La città-stato Singapore ha subito un confinamento morbido che ha ottenuto grandi risultati. Le sue autorità hanno imposto una app che tracciava i movimenti. La Oms, però, ha poi spiegato che Singapore è la zona del Sud-Est asiatico più colpita dai contagi e negli alloggi dormitori, casa per centinaia di lavoratori immigrati. A inizio giugno le scuole e molte imprese hanno ripreso la normale attività ma le riaperture continueranno in modo graduale perché si è scoperto che metà dei nuovi casi sono asintomatici e, a dispetto delle avventate dichiarazioni dei tecnici dell’Oms, gli asintomatici non sono innocui ma fanno paura.

E che succede in Cina, la culla del Covid-19? Il gigante asiatico inviava immagini di normalità come se l’emergenza fosse stata superata. Alla grande. Ora deve fare i conti con un nuovo focolaio nel più grande mercato alimentare di Pechino: qui il 15 giugno dieci quartieri sono stati posti in quarantena e sono state sospese tutte le attività culturali e sportive.

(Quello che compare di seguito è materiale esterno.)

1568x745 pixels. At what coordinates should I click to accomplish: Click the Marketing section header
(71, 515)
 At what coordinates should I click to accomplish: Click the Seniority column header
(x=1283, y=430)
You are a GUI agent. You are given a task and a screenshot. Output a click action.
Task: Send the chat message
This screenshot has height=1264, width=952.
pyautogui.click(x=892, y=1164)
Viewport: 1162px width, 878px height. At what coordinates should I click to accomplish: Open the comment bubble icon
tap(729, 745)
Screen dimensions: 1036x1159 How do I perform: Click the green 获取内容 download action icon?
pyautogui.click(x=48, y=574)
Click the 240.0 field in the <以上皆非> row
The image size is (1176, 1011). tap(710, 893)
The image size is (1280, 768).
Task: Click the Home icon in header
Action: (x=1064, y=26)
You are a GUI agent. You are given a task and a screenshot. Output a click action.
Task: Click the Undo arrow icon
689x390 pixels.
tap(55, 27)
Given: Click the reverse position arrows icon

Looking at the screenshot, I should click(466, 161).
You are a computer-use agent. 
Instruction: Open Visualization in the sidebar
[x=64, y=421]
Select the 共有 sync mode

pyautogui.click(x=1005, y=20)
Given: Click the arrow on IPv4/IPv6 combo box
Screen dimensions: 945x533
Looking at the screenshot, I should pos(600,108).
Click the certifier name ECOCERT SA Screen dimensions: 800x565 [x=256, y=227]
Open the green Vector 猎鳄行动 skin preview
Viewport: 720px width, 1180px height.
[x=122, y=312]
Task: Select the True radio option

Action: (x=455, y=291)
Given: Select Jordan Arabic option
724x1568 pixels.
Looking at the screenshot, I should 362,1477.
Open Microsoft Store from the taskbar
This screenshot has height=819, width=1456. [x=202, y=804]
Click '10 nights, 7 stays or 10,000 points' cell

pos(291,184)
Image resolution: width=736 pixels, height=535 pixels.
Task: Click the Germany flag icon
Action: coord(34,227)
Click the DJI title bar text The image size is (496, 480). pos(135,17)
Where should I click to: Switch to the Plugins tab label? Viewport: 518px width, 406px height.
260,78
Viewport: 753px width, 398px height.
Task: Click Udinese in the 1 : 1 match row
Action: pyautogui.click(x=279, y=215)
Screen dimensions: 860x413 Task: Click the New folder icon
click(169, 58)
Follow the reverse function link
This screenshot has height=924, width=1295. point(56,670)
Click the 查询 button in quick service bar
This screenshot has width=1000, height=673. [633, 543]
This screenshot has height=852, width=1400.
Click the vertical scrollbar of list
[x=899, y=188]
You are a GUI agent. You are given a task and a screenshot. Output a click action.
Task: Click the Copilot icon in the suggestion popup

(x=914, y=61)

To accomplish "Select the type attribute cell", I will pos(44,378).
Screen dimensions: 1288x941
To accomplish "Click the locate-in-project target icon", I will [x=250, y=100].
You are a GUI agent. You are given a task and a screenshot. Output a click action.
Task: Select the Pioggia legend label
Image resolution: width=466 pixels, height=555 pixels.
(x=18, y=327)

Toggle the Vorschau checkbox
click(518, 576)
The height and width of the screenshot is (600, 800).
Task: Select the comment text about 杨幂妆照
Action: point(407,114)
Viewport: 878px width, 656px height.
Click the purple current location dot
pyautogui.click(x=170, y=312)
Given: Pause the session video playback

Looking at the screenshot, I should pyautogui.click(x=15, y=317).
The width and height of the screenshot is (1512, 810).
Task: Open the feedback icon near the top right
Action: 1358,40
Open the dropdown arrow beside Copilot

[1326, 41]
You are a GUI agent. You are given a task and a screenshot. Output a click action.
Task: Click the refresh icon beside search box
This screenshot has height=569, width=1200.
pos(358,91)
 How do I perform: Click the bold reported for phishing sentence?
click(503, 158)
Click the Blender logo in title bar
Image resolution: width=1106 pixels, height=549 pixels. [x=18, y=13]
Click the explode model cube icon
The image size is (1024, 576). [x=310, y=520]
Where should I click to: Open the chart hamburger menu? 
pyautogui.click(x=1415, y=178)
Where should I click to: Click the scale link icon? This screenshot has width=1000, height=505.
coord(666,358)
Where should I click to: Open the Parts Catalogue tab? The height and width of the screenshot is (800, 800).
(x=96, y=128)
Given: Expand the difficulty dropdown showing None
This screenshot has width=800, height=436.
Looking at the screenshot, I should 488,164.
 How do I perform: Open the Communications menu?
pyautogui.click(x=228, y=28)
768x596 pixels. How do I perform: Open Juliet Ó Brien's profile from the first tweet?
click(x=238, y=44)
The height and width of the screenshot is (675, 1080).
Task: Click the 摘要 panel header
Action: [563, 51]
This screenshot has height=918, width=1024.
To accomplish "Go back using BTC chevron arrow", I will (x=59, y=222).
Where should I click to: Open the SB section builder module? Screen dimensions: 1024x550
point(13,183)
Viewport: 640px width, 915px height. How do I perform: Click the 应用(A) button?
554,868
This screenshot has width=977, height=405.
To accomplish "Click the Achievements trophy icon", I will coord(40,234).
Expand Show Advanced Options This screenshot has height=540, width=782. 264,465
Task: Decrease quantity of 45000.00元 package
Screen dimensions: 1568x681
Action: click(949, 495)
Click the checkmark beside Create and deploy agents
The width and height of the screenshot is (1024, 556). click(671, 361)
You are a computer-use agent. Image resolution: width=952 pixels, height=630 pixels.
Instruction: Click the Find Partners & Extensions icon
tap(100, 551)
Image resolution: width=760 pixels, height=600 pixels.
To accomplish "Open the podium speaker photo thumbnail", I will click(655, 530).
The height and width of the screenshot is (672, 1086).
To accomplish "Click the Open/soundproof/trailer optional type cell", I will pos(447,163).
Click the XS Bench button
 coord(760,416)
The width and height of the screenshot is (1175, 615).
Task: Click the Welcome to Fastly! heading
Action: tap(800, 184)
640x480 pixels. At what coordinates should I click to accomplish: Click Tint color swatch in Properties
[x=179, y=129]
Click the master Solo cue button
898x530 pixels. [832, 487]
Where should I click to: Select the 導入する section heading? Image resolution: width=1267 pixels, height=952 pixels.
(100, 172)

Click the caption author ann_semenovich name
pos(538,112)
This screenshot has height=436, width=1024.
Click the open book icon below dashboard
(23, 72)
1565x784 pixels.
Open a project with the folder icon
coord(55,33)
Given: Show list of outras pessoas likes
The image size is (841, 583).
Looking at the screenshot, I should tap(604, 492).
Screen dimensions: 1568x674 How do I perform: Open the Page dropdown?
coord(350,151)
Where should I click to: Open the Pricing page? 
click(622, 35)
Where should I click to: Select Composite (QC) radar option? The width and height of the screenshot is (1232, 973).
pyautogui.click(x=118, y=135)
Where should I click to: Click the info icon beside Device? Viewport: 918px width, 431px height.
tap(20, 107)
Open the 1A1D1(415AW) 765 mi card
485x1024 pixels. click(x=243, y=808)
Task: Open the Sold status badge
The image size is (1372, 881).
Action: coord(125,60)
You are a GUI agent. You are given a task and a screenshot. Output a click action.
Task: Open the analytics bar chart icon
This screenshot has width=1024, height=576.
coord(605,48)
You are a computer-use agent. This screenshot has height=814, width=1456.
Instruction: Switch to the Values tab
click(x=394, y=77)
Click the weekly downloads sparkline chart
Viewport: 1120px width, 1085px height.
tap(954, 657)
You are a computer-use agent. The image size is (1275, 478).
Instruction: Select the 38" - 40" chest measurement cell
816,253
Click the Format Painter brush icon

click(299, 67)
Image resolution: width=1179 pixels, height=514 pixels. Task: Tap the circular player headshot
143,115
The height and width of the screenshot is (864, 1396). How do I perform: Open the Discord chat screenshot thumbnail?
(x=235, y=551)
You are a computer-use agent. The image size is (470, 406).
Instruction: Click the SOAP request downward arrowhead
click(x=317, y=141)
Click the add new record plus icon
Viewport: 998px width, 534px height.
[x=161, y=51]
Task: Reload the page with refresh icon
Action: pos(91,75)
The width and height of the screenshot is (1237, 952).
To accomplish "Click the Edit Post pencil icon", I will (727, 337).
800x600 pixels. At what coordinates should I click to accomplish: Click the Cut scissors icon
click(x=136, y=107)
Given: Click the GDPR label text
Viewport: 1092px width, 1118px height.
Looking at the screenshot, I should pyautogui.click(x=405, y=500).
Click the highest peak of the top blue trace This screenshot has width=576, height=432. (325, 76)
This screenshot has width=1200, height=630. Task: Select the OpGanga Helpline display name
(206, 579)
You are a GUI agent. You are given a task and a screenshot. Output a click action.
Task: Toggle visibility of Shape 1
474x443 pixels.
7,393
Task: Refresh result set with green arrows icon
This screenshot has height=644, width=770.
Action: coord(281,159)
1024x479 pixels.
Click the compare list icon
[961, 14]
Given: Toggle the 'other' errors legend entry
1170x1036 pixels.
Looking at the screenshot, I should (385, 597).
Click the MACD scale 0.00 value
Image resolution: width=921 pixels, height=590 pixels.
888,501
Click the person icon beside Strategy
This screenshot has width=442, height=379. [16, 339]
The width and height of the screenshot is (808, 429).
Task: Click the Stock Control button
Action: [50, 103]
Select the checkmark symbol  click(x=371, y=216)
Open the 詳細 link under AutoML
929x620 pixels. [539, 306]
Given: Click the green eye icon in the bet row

Fanalino di coda è l’Iran che assieme, all’Italia è stato il primo Paese colpito da questa peste, fuori dalla Cina. Qui non si hanno informazioni chiare per colpa del regime. Sappiamo, però, che il 12 giugno si sono registrati 2.369 contagi in 24 ore.  La situazione è, dunque, molto seria. Nessun miglioramento da marzo. Così come è successo in Usa non c’è stata una vera tregua, il picco seguito dalla discesa. Il virus non ha concesso nessuna pietà. Nessuno è riuscito a tirare il fiato. E lui si è  scatenato ancora una volta.